_WHAT THE EXERCISE ASKS_
Every entry needs to be given again exactly as it reads.

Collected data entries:
↓

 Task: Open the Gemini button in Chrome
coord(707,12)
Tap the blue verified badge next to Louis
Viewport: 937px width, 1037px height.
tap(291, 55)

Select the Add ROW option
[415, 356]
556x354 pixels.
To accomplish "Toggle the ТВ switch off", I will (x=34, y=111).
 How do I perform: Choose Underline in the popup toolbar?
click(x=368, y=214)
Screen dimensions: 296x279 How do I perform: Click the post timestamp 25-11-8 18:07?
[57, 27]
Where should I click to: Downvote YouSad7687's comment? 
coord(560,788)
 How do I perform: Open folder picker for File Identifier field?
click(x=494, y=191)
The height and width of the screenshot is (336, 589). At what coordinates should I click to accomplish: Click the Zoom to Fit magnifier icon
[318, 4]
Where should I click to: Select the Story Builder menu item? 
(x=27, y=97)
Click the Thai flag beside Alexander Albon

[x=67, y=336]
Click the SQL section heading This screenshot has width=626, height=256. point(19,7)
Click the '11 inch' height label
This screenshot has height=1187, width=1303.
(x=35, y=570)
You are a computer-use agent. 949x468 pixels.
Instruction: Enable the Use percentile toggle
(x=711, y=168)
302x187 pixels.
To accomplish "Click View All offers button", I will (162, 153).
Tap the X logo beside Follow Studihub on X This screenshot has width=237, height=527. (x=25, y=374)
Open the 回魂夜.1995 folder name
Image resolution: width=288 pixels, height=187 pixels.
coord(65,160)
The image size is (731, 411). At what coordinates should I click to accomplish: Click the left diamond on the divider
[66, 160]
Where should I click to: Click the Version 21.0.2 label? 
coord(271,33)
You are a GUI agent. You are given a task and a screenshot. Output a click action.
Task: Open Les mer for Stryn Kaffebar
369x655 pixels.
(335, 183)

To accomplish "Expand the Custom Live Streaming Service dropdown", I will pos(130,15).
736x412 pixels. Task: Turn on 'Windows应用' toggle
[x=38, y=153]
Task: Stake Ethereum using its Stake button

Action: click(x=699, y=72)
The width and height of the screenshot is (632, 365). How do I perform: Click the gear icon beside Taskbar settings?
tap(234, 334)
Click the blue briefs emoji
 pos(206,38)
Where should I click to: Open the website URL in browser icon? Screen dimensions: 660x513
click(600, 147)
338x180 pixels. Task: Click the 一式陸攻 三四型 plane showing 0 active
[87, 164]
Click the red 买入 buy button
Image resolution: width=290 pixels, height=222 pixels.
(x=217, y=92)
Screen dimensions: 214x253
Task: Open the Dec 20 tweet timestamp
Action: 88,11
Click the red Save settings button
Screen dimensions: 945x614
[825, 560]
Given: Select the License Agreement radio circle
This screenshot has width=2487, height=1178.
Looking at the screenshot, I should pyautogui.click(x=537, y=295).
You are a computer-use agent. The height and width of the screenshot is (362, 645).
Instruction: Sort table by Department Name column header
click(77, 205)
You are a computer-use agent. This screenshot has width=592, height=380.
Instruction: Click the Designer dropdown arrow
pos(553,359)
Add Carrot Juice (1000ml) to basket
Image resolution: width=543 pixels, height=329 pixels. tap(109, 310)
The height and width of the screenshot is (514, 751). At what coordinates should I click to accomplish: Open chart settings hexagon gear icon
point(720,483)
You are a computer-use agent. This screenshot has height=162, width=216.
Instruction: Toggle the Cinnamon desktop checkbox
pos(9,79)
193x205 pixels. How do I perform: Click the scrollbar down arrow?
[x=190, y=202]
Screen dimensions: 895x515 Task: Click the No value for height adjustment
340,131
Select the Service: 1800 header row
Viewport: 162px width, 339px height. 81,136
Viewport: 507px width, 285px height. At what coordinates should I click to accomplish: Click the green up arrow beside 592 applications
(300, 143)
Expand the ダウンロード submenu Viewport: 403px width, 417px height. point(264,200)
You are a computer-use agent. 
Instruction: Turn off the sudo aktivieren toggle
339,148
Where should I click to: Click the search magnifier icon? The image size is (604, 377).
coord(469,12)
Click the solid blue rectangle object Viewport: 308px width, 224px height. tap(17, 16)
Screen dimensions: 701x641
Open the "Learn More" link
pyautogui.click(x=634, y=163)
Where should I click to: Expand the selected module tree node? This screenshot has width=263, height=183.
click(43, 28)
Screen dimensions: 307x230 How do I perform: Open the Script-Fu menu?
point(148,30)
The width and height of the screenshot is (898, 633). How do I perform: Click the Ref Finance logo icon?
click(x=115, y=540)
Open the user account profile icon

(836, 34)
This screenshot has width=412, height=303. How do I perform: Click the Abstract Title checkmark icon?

↑

_COMPLETED EXERCISE_
 Task: Open the Gemini button in Chrome
coord(707,12)
Tap the blue verified badge next to Louis
Viewport: 937px width, 1037px height.
tap(291, 55)

Select the Add ROW option
[415, 356]
556x354 pixels.
To accomplish "Toggle the ТВ switch off", I will (x=34, y=111).
 How do I perform: Choose Underline in the popup toolbar?
click(x=368, y=214)
Screen dimensions: 296x279 How do I perform: Click the post timestamp 25-11-8 18:07?
[57, 27]
Where should I click to: Downvote YouSad7687's comment? 
coord(560,788)
 How do I perform: Open folder picker for File Identifier field?
click(x=494, y=191)
The height and width of the screenshot is (336, 589). At what coordinates should I click to accomplish: Click the Zoom to Fit magnifier icon
[318, 4]
Where should I click to: Select the Story Builder menu item? 
(x=27, y=97)
Click the Thai flag beside Alexander Albon

[x=67, y=336]
Click the SQL section heading This screenshot has width=626, height=256. point(19,7)
Click the '11 inch' height label
This screenshot has height=1187, width=1303.
(x=35, y=570)
You are a computer-use agent. 949x468 pixels.
Instruction: Enable the Use percentile toggle
(x=711, y=168)
302x187 pixels.
To accomplish "Click View All offers button", I will (162, 153).
Tap the X logo beside Follow Studihub on X This screenshot has width=237, height=527. (x=25, y=374)
Open the 回魂夜.1995 folder name
Image resolution: width=288 pixels, height=187 pixels.
coord(65,160)
The image size is (731, 411). At what coordinates should I click to accomplish: Click the left diamond on the divider
[66, 160]
Where should I click to: Click the Version 21.0.2 label? 
coord(271,33)
You are a GUI agent. You are given a task and a screenshot. Output a click action.
Task: Open Les mer for Stryn Kaffebar
369x655 pixels.
(335, 183)

To accomplish "Expand the Custom Live Streaming Service dropdown", I will pos(130,15).
736x412 pixels. Task: Turn on 'Windows应用' toggle
[x=38, y=153]
Task: Stake Ethereum using its Stake button

Action: click(x=699, y=72)
The width and height of the screenshot is (632, 365). How do I perform: Click the gear icon beside Taskbar settings?
tap(234, 334)
Click the blue briefs emoji
 pos(206,38)
Where should I click to: Open the website URL in browser icon? Screen dimensions: 660x513
click(600, 147)
338x180 pixels. Task: Click the 一式陸攻 三四型 plane showing 0 active
[87, 164]
Click the red 买入 buy button
Image resolution: width=290 pixels, height=222 pixels.
(x=217, y=92)
Screen dimensions: 214x253
Task: Open the Dec 20 tweet timestamp
Action: 88,11
Click the red Save settings button
Screen dimensions: 945x614
[825, 560]
Given: Select the License Agreement radio circle
This screenshot has width=2487, height=1178.
Looking at the screenshot, I should pyautogui.click(x=537, y=295).
You are a computer-use agent. The height and width of the screenshot is (362, 645).
Instruction: Sort table by Department Name column header
click(77, 205)
You are a computer-use agent. This screenshot has width=592, height=380.
Instruction: Click the Designer dropdown arrow
pos(553,359)
Add Carrot Juice (1000ml) to basket
Image resolution: width=543 pixels, height=329 pixels. tap(109, 310)
The height and width of the screenshot is (514, 751). At what coordinates should I click to accomplish: Open chart settings hexagon gear icon
point(720,483)
You are a computer-use agent. This screenshot has height=162, width=216.
Instruction: Toggle the Cinnamon desktop checkbox
pos(9,79)
193x205 pixels. How do I perform: Click the scrollbar down arrow?
[x=190, y=202]
Screen dimensions: 895x515 Task: Click the No value for height adjustment
340,131
Select the Service: 1800 header row
Viewport: 162px width, 339px height. 81,136
Viewport: 507px width, 285px height. At what coordinates should I click to accomplish: Click the green up arrow beside 592 applications
(300, 143)
Expand the ダウンロード submenu Viewport: 403px width, 417px height. point(264,200)
You are a computer-use agent. 
Instruction: Turn off the sudo aktivieren toggle
339,148
Where should I click to: Click the search magnifier icon? The image size is (604, 377).
coord(469,12)
Click the solid blue rectangle object Viewport: 308px width, 224px height. tap(17, 16)
Screen dimensions: 701x641
Open the "Learn More" link
pyautogui.click(x=634, y=163)
Where should I click to: Expand the selected module tree node? This screenshot has width=263, height=183.
click(43, 28)
Screen dimensions: 307x230 How do I perform: Open the Script-Fu menu?
point(148,30)
The width and height of the screenshot is (898, 633). How do I perform: Click the Ref Finance logo icon?
click(x=115, y=540)
Open the user account profile icon

(836, 34)
This screenshot has width=412, height=303. How do I perform: Click the Abstract Title checkmark icon?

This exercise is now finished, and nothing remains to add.